A list of regulatory challenges related to the rise of LLMs.

Regulatory challenge Short description
Patient Data Privacy Ensuring that patient data used for training large language models are fully anonymized and protected from potential breaches. This poses a significant regulatory challenge, as any violation could lead to serious consequences under privacy laws like HIPAA in the US.
Intellectual Property If an LLM generates content similar to proprietary medical research or literature, it could lead to issues regarding intellectual property rights.
Medical Malpractice Liability Determining who is responsible when an AI’s recommendations lead to patient harm. Is it the AI developers, the healthcare professionals who used it, or the institutions that adopted it?
Quality Control & Standardization Regulation is required to ensure the reliability and consistency of AI-generated medical advice, which can vary based on the data used to train the AI.
Informed Consent Patients need to be informed and give consent when AI tools are used in their healthcare management. This is challenging because it can be difficult for patients to fully understand the implications of AI use.
Interpretability & Transparency Regulations need to ensure transparency about how decisions are made by the AI. This is particularly challenging with AI models that are often termed as "black boxes" due to their complex algorithms.
Fairness and Bias Regulation is needed to prevent biases in AI models, which could be introduced during the training process using patient data.
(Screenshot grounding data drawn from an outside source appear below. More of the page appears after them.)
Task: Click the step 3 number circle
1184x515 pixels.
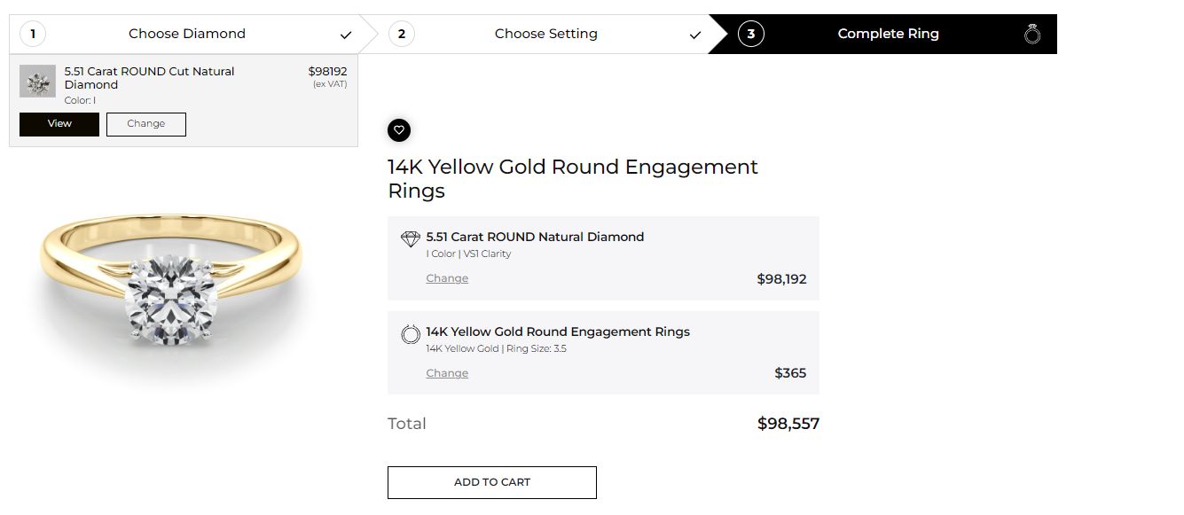Action: [x=750, y=35]
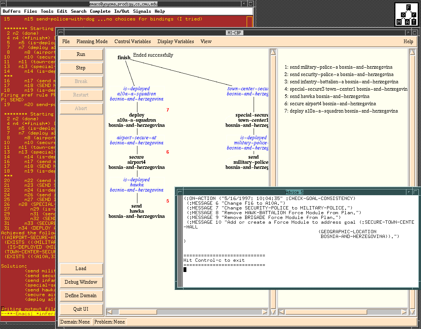Open the Display Variables menu
This screenshot has height=329, width=421.
coord(175,41)
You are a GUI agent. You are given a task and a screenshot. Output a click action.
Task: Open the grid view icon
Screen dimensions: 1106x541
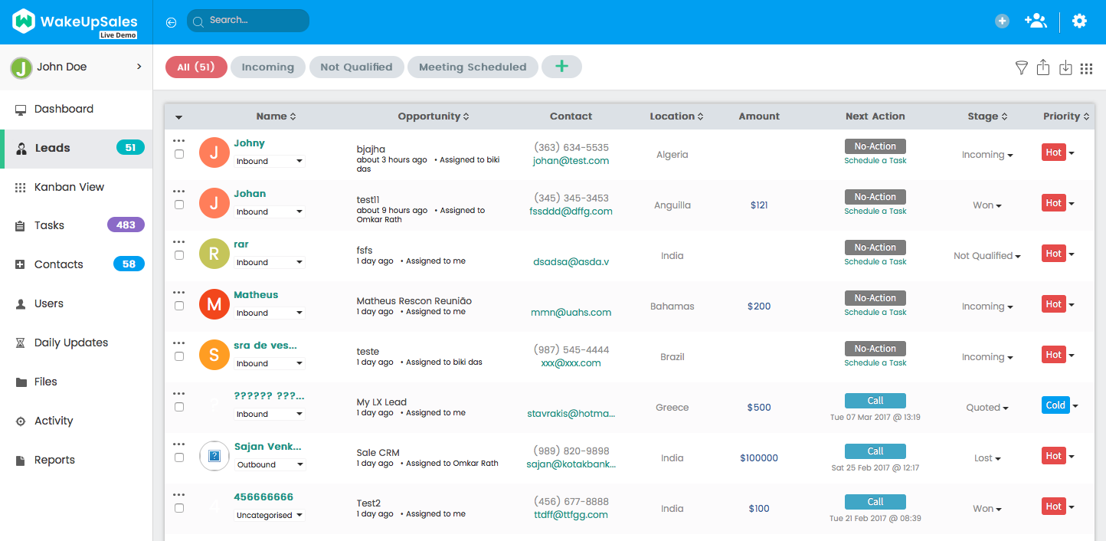pyautogui.click(x=1086, y=68)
This can lead to disparities in healthcare outcomes.
Data Ownership It can be challenging to define and regulate who owns the data that large language models learn from, especially when it comes to patient data.
Over-reliance on AI Models Over-reliance on AI could lead to decreased human expertise and potential errors if the AI malfunctions or provides incorrect information. Regulations are needed to balance the use of AI and human expertise.
Continuous Monitoring & Validation Ensuring the continuous performance, accuracy, and validity of AI tools over time and across different populations is a critical regulatory challenge.